Butler, though, accused state auditors of pushing a “smear campaign” and asking for large amounts of information at the last minute. He said this week that he has provided the requested information.
“All the experts on Georgia unemployment are already working here,” Butler said in an interview Tuesday. “So, hiring somebody off the street is not going to be any help. To me, it’s not a very helpful or fruitful proposal.”
The backlog at this point is in appeals, Butler said. He said he talked to someone recently who received their payment in about three weeks.
“A lot of those claims that are having issues are not us. It’s that we have a lot of people filing for unemployment that are not eligible, and they keep appealing or calling their elected official wanting them to fix it and make them be eligible,” said Butler, who is up for reelection next year and who is a former legislator. “And that’s not really how it works.”
Some lawmakers say they aren’t buying that, though.
“I don’t think that’s the case,” Davenport said Wednesday, citing unanswered constituent inquiries and thousands of unresolved claims. “If there’s no communication there, what are the people to think?
“My constituents have called me and said they cannot get any response from the Department of Labor,” she said. “You have people on the telephone crying saying they need to pay their rent, they need to pay their mortgage or they need to buy food – this is the first time they’ve had to go and stand in the line for a food pantry and get food.
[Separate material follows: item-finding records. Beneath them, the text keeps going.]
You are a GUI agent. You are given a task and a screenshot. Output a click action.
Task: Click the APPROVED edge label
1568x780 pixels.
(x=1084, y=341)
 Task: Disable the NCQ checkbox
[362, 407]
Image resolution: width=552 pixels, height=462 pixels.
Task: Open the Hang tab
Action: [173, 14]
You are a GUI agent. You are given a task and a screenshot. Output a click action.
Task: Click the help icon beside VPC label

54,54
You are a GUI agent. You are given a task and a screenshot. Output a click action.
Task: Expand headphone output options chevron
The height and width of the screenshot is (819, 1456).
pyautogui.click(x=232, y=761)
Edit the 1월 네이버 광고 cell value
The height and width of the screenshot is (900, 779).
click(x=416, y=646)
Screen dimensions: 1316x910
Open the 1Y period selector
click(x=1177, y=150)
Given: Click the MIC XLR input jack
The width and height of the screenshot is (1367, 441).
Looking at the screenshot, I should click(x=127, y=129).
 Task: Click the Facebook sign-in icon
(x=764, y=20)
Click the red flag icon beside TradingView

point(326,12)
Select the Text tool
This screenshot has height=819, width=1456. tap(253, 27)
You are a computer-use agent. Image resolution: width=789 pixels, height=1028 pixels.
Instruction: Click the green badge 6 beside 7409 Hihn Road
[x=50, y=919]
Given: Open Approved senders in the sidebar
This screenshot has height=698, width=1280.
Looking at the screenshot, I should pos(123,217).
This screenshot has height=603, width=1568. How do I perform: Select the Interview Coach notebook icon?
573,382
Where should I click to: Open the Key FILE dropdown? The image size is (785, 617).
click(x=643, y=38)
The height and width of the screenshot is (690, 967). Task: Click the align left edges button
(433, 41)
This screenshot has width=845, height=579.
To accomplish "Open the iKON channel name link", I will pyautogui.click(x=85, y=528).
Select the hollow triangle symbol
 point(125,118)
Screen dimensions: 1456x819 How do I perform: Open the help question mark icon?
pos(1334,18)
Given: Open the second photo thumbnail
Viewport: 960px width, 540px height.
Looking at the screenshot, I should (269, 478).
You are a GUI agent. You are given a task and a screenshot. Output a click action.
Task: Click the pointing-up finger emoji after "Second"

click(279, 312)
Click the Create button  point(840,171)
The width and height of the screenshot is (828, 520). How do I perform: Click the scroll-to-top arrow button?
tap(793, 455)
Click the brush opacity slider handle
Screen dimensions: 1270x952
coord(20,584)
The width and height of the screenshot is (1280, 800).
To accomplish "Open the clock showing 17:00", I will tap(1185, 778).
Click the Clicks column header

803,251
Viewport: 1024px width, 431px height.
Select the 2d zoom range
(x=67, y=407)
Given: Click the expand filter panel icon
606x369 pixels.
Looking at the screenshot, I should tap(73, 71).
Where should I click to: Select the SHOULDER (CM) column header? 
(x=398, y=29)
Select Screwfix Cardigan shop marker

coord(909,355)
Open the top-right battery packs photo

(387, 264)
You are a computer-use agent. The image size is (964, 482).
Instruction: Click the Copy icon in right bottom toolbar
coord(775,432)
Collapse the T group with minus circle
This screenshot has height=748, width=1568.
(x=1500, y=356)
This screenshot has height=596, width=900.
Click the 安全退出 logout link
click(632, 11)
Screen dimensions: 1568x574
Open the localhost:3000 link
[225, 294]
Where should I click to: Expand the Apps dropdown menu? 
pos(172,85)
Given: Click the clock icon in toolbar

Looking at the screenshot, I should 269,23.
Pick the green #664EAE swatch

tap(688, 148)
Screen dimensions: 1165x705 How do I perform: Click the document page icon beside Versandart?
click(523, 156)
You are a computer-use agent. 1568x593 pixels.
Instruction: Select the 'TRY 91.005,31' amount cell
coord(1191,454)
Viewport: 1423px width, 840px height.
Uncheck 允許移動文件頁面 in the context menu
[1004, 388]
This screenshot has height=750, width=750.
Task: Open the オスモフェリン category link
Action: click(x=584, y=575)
If they have a check coming, they said they need to get it.”
‘It’s like they don’t care’
The number of Georgians seeking unemployment benefits for the first time fell slightly last week to a little more than 26,000, down from about 27,000 the week before, according to U.S. Department of Labor data released Thursday.
The drop continues a downward trend that began in early January after post-holiday layoffs caused a 2021 high of nearly 37,000 jobless claims the week ending Jan. 9. More than 150,000 Georgians were receiving benefits at the end of January.
Before the pandemic this time last year, the Georgia Department of Labor was processing closer to 5,000 new unemployment claims each week. But the coronavirus’ arrival brought an unprecedented spike in claims. More than 624,000 people reported losing their jobs in April, shattering records and putting major stress on the state’s unemployment system.
Since then, the Georgia Department of Labor has paid over $18 billion in state and federal benefits and processed nearly 4.4 million unemployment insurance claims, more than in the nine years before the pandemic combined.
The state reported clearing its claims backlog in November, but difficulties continue for those out of work in a tough job market.
Jason Kilgore of Danville applied for unemployment benefits last February after he was let go from his job as a supervisor at the YKK AP America Inc. manufacturing facility in Dublin. He has struggled to find work with the pandemic ongoing.
He exhausted his regular unemployment and then his Georgia State Extended Benefits program ran out Dec. 5. He ran into trouble when he applied for Pandemic Emergency Unemployment Compensation. After several phone calls and emails to the Department of Labor and Butler’s office, he said he received a determination letter but is still awaiting payment.
When he calls the labor department during business hours, he gets a voicemail saying there are technical problems. When he calls after hours, he gets a voicemail telling him to try back during business hours.
“It’s just there is absolutely no communication,” he said. “It’s like they don’t care. They go home to a family that’s taken care of. I understand this has been overwhelming and the nation as a whole was unprepared, but consideration of our concerns is all anyone really asks for.”